Sure. GM rolls 4 d20s, sees who passes and fails, wizard is rolling damage already, says total, DM jots that down (or half the number) next to each enemy.

4 melee attacks requires more call and response between DM and player, often 2 or 3 decisions regarding who to attack and what class or subclass features to use or not, etc, but even just the attacks themselves assuming no secondary choices takes a little less time than each save, while the damage part takes just as long but is done more times.

And again, my point is that increasing the complexity of each of the fighter’s attacks will be noticed. It’s not a nothing add.

And the mastery system means that eventually all fighters have to make choices for each attack regarding which mastery to use. Adding even more to that, for all martials, would be adding complexity to every attack, as if fireball required individual damage rolls and a secondary save for each target.
 

That
and retargeting after each attack
and the fact that fireball doesn't target 4 every round
And action surge.

Not including masteries.
Or haste.
I mean we can use other spells like Eldritch Blast or combinations of spells if you want to start complicating things with additional effects. I'm just trying to figure out a baseline here.

So retargeting and rolling extra damage?
 


Can you explain how a fireball affecting 4 targets takes significantly less time to resolve than 4 melee attacks? Is it the 3 extra damage rolls?
caster says "I'm going to fireball this area". GM picks up a handful of d20's with one for each monster & tosses them down. GM looks at the d20's & says these ones pass these ones fail while the caster is rolling the damage dice they already had set aside. Meanwhile every single turn from the fighter looks similar to this one from Alice.
 


caster says "I'm going to fireball this area". GM picks up a handful of d20's with one for each monster & tosses them down. GM looks at the d20's & says these ones pass these ones fail while the caster is rolling the damage dice they already had set aside. Meanwhile every single turn from the fighter looks similar to this one from Alice.

AIM OF THE TASK =>
Reproduce the fireball discussion word for word, starting at the words "4 melee attacks requires" and stopping after "And action surge.". The records come from a source unrelated to the fireball discussion.

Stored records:

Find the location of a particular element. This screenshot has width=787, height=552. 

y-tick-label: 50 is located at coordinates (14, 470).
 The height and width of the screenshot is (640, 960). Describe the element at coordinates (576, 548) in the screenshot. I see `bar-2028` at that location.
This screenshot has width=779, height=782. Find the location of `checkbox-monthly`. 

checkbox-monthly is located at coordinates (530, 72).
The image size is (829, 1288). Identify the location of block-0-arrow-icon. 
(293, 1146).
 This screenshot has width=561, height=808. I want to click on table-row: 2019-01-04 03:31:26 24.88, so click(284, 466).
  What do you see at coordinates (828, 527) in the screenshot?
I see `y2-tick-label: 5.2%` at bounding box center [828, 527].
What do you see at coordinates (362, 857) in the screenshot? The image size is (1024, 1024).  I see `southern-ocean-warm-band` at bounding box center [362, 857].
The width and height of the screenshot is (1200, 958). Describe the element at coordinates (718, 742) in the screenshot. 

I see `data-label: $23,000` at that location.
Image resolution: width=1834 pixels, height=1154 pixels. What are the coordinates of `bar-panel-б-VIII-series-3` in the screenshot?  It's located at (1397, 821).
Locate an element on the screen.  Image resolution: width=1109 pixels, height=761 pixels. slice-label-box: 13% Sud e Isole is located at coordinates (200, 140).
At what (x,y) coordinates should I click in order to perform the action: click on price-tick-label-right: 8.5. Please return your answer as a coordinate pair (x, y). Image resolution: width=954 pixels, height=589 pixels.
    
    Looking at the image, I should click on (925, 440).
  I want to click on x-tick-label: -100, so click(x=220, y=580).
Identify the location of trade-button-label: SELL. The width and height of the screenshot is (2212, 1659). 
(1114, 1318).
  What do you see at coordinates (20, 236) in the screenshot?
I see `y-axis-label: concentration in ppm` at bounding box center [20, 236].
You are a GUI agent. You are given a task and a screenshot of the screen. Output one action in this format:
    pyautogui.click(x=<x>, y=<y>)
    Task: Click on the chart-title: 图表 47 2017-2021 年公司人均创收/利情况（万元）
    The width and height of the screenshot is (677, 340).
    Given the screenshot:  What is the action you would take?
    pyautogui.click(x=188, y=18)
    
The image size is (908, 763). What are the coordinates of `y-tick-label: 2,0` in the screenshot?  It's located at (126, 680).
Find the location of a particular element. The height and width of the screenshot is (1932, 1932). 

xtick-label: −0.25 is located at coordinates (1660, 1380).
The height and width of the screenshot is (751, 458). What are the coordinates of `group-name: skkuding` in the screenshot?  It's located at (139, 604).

EXERCISE OUTPUT =>
4 melee attacks requires more call and response between DM and player, often 2 or 3 decisions regarding who to attack and what class or subclass features to use or not, etc, but even just the attacks themselves assuming no secondary choices takes a little less time than each save, while the damage part takes just as long but is done more times.

And again, my point is that increasing the complexity of each of the fighter’s attacks will be noticed. It’s not a nothing add.

And the mastery system means that eventually all fighters have to make choices for each attack regarding which mastery to use. Adding even more to that, for all martials, would be adding complexity to every attack, as if fireball required individual damage rolls and a secondary save for each target.
 

That
and retargeting after each attack
and the fact that fireball doesn't target 4 every round
And action surge.